Matthew Vandeputte, a film editor and photographer based in Sydney, Ausralia who specializes in timelapse and hyperlapse photography, recently released a hyperlapse video of a fiery sunset above thick cloud cover that he made on an airplane. The video, shown below, is certainly lovely, but that’s not what has people talking—it’s that Vandeputte claims to be the first person to have ever done it:
While Vandeputte may not be the first person to shoot a sunset hyperlapse from an airplane, a large measure of contention in discussions about the video’s claim to fame seems to hinge on the fundamental difference between timelapse and hyperlapse photography: whether or not the camera is hand-held, a nuance that Vandeputte has been quick to point out to critics.
“Cinema-productions have been shooting similar looking footage for years, [but] I shot this footage using the hyperlapse technique that’s been making the rounds on the internet for the past two years or so,” said Vandeputte. “A hyperlapse is not the same as a timelapse. They are the same basic principle, [but] they employ a different type of shooting,”
Hyperlapse, also known as advanced motion timelapse, is a photography technique that involves capturing a series of photographs and stitching them together into a “fast-forward” video sequence.
In regular timelapse videos, the camera is stabilized during capture and the images are shot with totally consistent framing to give the final timelapse the feeling of passing through time. By contrast, hyperlapse photographers hand-hold their cameras and allow for movement and inconsistent (though similar) framing between each image. This gives the final hyperlapse the feeling of flying through both space and time.
But some may ask, “What’s the point? Why not just shoot video?”
Perhaps the most obvious benefit of hyperlapse (and timelapse) photography over shooting straight video is the potential for extremely high resolution.
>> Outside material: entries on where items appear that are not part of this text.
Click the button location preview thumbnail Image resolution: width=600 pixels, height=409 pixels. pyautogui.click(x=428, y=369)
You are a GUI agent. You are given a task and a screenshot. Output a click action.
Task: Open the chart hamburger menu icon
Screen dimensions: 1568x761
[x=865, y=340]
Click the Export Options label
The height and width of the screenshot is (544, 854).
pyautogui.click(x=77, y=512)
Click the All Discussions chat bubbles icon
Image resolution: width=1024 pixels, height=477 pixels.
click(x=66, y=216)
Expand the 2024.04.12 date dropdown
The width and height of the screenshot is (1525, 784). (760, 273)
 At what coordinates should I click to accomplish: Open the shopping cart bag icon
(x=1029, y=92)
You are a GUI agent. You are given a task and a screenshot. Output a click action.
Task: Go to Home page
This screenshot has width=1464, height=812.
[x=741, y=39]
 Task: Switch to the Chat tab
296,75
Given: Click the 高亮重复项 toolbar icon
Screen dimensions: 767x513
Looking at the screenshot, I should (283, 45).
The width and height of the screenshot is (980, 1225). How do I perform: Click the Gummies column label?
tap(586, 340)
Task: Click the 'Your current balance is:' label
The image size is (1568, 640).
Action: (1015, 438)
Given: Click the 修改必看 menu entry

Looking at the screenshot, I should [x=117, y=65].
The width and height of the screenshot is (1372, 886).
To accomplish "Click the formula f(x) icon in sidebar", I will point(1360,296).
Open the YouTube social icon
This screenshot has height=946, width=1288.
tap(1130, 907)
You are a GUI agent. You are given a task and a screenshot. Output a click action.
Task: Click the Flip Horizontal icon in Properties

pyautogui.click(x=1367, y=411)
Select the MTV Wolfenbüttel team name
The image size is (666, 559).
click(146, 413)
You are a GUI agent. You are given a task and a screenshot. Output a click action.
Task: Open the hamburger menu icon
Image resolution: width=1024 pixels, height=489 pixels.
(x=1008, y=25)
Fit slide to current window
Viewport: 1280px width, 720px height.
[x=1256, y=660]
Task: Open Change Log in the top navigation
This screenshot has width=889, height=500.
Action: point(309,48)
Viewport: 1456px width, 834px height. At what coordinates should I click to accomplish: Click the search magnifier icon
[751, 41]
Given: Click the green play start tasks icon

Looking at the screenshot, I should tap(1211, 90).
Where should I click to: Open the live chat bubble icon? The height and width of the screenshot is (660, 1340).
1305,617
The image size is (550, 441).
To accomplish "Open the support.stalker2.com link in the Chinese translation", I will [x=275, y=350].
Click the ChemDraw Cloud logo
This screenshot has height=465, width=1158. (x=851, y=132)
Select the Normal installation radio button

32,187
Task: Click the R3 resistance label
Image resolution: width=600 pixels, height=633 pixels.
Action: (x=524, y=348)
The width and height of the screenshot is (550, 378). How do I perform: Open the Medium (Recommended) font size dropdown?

Shooting stills and stitching them together allows the photographer to create Ultra HD video files with resolutions of greater than 5K. Vandeputte’s hyperlapse, shot during a flight from Gold Coast to Sydney, Australia, boasts an impressive 4K resolution, which translates to 2060p (as opposed to the usual 1080p).
Vandeputte used a Canon 5D Mark III with a Canon 24-105mm f/4L lens and Sandisk Extreme Pro SDHC and CF cards to capture the stills for his hyperlapse and then stabilized and edited his video in Adobe After Effects and Final Cut Pro X (10.1).